A joint funding approach has allowed the group to fund and formally connect Professor Katherine Brickell’s research at King’s College London, which explores the links between debt and life in temporary accommodation. By bringing this academic perspective into the conversation, the group has been able to better understand the structural challenges families face and to think differently about what effective support could look like.

From there, new possibilities are emerging. One area now being explored is bringing a further organisation into the partnership, one which is working to understand the role of cash transfers for families in temporary accommodation, not as a short-term fix, but as part of a wider approach to helping families stabilise their situation and move back onto the housing register.

This is how the work builds. Not through a single, fixed programme but through a collective effort that evolves over time.

Different funders step forward at different points, engaging with elements of the work that align with their own priorities, whether that sits within health, housing or family support. Together, this creates something more cohesive than any one strand could achieve alone.

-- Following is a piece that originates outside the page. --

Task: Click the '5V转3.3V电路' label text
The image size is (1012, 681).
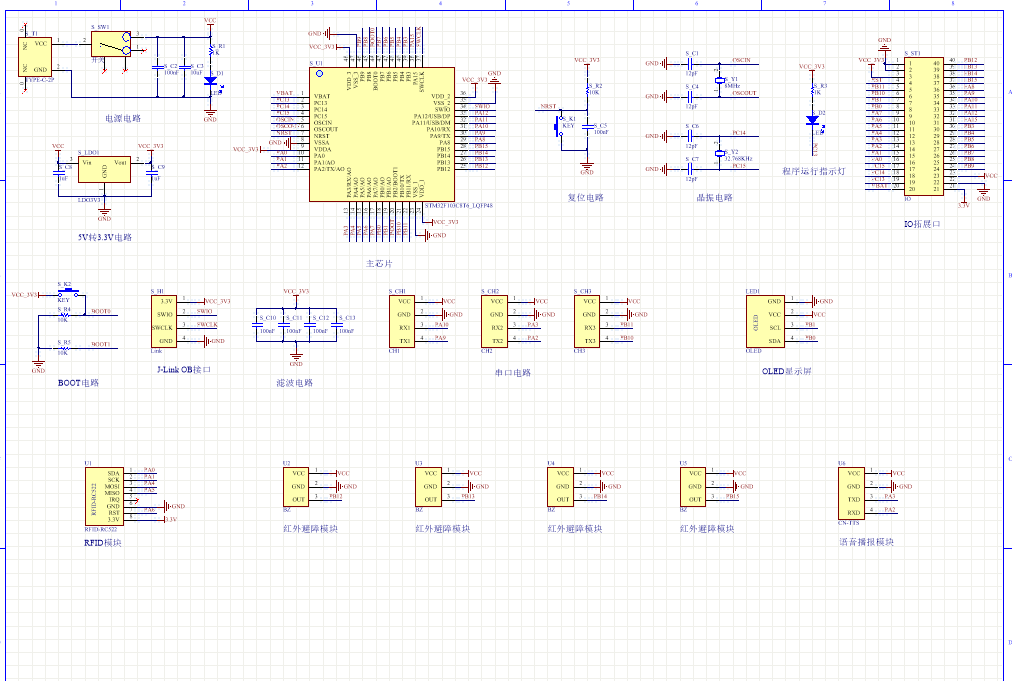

For the organisations at the centre of the work, this brings both flexibility and confidence. There is space to develop and adapt the work and a sense of continuity in the support surrounding it. What emerges is not just coordinated funding but a shared process of inquiry, learning and adaption, strengthening the conditions that support progress over time.

More than the sum of its parts

“Joint funding is not new but when it is intentionally shaped as part of a wider approach to supporting collaboration and shared inquiry, where relationships are built, perspectives are shared and ideas are allowed to develop, it becomes something far more powerful.” – Felicity Mallam, Director of Wates Family Enterprise Trust

For WFET, this is a core part of how we approach systems change. It’s not just about what is funded, but how people come together around it.

We firmly believe that change doesn’t happen in neat, linear ways. It happens through connection, through conversations that spark new thinking, through partnerships that evolve over time and through a shared willingness to work differently.

When that happens, the impact can extend far beyond the funding itself, contributing to how problems are understood, how organisations work together and how change develops across a system over time.